• **Aim**
Please return, unchanged, the items starting with the line that contains "Given: Click the 36' X Fold Cultipacker specs" and going on through the line that contains "Viewport: 1568px width, 549px", with both of those lines included.
======== Record excerpts ========
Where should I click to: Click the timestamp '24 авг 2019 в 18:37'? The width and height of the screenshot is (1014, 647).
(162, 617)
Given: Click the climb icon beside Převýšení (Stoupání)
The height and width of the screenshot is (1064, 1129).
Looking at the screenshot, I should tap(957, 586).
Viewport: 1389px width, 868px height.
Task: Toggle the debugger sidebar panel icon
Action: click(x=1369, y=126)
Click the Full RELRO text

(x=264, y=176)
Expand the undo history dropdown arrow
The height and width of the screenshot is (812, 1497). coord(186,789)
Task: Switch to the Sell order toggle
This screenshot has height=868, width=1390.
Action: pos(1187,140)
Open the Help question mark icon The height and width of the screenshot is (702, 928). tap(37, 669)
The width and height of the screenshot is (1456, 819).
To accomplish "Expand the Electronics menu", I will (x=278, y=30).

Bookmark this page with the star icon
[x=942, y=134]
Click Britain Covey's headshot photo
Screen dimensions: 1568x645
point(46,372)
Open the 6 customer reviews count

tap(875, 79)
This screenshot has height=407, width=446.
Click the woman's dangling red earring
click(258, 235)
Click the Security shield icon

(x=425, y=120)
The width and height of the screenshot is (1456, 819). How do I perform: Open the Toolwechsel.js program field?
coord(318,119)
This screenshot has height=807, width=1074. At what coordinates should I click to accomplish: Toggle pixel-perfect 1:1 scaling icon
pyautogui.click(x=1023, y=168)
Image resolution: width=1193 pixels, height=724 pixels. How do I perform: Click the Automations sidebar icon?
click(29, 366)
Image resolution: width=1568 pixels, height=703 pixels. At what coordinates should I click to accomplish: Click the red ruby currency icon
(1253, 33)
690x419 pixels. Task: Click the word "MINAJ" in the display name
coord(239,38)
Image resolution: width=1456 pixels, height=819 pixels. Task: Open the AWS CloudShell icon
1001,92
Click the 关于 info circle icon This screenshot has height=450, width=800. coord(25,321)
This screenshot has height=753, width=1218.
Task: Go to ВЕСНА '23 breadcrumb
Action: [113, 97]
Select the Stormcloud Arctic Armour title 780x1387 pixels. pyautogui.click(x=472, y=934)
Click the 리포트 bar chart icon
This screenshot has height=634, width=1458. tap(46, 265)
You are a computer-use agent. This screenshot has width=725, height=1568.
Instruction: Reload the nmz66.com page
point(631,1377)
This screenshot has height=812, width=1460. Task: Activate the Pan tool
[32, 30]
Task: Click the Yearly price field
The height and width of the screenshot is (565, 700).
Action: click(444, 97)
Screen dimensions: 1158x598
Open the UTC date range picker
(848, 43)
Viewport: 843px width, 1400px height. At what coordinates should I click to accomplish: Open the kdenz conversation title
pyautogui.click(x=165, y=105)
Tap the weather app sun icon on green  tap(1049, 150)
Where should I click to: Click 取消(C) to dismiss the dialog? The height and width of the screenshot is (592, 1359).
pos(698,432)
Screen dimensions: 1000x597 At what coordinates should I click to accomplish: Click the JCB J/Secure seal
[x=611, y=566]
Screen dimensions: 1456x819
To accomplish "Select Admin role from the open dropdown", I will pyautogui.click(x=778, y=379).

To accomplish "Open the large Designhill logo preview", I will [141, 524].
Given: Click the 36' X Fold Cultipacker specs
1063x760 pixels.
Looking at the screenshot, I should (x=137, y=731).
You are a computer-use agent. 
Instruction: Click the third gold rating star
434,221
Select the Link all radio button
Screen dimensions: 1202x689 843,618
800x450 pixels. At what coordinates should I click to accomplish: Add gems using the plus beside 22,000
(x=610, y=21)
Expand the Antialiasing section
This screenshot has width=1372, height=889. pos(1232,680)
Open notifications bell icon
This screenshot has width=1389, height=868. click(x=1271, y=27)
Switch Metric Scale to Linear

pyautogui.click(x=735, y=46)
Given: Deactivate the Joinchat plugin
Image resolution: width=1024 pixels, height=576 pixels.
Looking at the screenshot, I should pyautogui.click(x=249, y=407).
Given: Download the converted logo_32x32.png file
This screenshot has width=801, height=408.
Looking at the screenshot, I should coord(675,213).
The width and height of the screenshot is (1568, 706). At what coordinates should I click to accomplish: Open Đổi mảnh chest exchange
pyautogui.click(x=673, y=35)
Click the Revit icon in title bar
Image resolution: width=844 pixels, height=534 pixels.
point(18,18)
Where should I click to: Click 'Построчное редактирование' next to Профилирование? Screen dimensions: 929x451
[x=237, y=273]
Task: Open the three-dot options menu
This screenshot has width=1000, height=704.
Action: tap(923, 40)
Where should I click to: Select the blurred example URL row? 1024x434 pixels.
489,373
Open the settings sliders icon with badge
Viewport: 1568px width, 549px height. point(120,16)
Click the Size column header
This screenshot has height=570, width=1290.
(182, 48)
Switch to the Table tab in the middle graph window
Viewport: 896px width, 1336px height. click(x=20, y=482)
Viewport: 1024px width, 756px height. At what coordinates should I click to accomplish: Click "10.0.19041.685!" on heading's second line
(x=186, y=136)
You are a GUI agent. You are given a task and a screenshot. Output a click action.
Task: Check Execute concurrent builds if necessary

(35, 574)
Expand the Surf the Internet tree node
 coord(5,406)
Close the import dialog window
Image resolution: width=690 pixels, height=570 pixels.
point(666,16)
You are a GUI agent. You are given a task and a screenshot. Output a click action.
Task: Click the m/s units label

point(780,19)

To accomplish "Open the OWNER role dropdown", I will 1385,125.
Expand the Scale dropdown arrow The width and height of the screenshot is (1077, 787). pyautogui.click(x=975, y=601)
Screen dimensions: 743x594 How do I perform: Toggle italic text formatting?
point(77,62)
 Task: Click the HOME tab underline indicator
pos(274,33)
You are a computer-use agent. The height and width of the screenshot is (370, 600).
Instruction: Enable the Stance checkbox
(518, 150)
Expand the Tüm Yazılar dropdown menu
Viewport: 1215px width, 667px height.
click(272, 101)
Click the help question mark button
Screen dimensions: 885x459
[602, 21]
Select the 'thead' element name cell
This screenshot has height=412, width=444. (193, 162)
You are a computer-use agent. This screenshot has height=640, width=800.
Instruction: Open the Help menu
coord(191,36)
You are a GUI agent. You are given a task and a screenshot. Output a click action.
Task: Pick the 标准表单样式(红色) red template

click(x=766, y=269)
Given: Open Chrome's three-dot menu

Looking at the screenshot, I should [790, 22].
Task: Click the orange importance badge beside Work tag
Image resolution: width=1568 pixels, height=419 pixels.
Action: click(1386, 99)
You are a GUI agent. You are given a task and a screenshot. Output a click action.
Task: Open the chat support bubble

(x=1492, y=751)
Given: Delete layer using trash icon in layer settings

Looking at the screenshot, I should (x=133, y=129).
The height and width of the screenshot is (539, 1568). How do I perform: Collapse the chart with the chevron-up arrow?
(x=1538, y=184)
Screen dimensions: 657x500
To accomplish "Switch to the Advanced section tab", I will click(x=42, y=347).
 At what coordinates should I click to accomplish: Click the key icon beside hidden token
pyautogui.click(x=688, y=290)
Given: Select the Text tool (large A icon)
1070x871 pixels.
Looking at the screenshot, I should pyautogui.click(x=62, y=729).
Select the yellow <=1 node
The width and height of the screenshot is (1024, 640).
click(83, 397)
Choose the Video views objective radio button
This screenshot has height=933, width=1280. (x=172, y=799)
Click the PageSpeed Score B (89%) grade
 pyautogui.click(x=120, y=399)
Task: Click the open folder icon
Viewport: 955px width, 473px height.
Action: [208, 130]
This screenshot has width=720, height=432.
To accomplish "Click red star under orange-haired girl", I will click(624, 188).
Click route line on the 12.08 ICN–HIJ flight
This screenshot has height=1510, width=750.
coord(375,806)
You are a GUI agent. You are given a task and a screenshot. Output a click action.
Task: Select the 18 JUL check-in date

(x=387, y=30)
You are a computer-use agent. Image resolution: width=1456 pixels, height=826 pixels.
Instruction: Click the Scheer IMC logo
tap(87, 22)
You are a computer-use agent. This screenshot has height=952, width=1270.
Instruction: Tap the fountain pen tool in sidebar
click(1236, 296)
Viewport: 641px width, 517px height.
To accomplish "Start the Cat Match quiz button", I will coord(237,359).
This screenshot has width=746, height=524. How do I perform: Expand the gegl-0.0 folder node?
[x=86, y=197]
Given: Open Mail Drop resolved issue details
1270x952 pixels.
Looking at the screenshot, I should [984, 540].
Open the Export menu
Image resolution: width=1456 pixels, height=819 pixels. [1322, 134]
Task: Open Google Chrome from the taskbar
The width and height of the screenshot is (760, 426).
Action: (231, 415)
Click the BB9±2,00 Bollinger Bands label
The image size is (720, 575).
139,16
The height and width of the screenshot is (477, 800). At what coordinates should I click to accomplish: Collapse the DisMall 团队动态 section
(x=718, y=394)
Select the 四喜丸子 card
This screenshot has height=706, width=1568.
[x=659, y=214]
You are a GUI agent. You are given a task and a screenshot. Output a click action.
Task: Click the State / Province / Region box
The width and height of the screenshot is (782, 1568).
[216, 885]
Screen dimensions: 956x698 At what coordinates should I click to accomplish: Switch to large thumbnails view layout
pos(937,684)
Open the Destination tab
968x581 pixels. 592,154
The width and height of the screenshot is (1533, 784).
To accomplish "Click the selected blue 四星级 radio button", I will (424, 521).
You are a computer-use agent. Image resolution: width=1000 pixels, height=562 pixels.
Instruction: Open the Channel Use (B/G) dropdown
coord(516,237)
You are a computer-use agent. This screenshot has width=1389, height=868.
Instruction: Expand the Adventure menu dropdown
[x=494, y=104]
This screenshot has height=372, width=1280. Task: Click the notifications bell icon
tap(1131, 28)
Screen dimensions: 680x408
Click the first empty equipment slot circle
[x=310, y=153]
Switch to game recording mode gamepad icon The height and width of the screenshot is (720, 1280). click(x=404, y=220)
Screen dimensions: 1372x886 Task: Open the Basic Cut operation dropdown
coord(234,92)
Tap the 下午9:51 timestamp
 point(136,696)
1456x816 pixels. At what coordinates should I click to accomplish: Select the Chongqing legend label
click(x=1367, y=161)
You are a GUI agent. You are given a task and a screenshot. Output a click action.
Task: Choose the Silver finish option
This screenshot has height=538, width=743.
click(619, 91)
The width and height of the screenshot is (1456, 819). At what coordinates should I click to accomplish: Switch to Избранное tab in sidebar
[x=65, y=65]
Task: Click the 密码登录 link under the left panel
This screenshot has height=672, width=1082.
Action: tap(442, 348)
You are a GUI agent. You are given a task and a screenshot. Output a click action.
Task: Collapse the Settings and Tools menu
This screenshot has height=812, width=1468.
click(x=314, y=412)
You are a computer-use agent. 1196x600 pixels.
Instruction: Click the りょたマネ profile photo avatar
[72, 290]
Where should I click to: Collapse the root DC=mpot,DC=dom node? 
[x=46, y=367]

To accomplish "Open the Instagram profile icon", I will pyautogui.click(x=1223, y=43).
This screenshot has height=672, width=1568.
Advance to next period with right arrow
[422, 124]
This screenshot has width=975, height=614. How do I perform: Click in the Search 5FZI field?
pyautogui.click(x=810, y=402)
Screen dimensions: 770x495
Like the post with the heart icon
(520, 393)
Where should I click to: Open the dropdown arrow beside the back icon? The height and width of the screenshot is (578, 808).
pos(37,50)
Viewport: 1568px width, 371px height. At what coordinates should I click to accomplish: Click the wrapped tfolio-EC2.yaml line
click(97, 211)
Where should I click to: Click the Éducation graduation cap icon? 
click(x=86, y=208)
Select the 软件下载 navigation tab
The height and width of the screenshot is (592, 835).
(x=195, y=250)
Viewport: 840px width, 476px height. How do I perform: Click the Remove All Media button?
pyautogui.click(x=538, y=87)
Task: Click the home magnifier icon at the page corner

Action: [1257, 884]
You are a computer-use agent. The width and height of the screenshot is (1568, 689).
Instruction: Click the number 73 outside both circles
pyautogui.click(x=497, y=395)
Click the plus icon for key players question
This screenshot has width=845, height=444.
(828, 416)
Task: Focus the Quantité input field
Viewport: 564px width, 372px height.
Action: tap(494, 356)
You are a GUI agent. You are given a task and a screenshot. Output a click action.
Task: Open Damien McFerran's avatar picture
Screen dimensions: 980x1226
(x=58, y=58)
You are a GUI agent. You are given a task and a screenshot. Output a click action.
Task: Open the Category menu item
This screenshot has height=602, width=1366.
========
• **Written response**
Given: Click the 36' X Fold Cultipacker specs
1063x760 pixels.
Looking at the screenshot, I should (x=137, y=731).
You are a computer-use agent. 
Instruction: Click the third gold rating star
434,221
Select the Link all radio button
Screen dimensions: 1202x689 843,618
800x450 pixels. At what coordinates should I click to accomplish: Add gems using the plus beside 22,000
(x=610, y=21)
Expand the Antialiasing section
This screenshot has width=1372, height=889. pos(1232,680)
Open notifications bell icon
This screenshot has width=1389, height=868. click(x=1271, y=27)
Switch Metric Scale to Linear

pyautogui.click(x=735, y=46)
Given: Deactivate the Joinchat plugin
Image resolution: width=1024 pixels, height=576 pixels.
Looking at the screenshot, I should pyautogui.click(x=249, y=407).
Given: Download the converted logo_32x32.png file
This screenshot has width=801, height=408.
Looking at the screenshot, I should coord(675,213).
The width and height of the screenshot is (1568, 706). At what coordinates should I click to accomplish: Open Đổi mảnh chest exchange
pyautogui.click(x=673, y=35)
Click the Revit icon in title bar
Image resolution: width=844 pixels, height=534 pixels.
point(18,18)
Where should I click to: Click 'Построчное редактирование' next to Профилирование? Screen dimensions: 929x451
[x=237, y=273]
Task: Open the three-dot options menu
This screenshot has width=1000, height=704.
Action: tap(923, 40)
Where should I click to: Select the blurred example URL row? 1024x434 pixels.
489,373
Open the settings sliders icon with badge
Viewport: 1568px width, 549px height. point(120,16)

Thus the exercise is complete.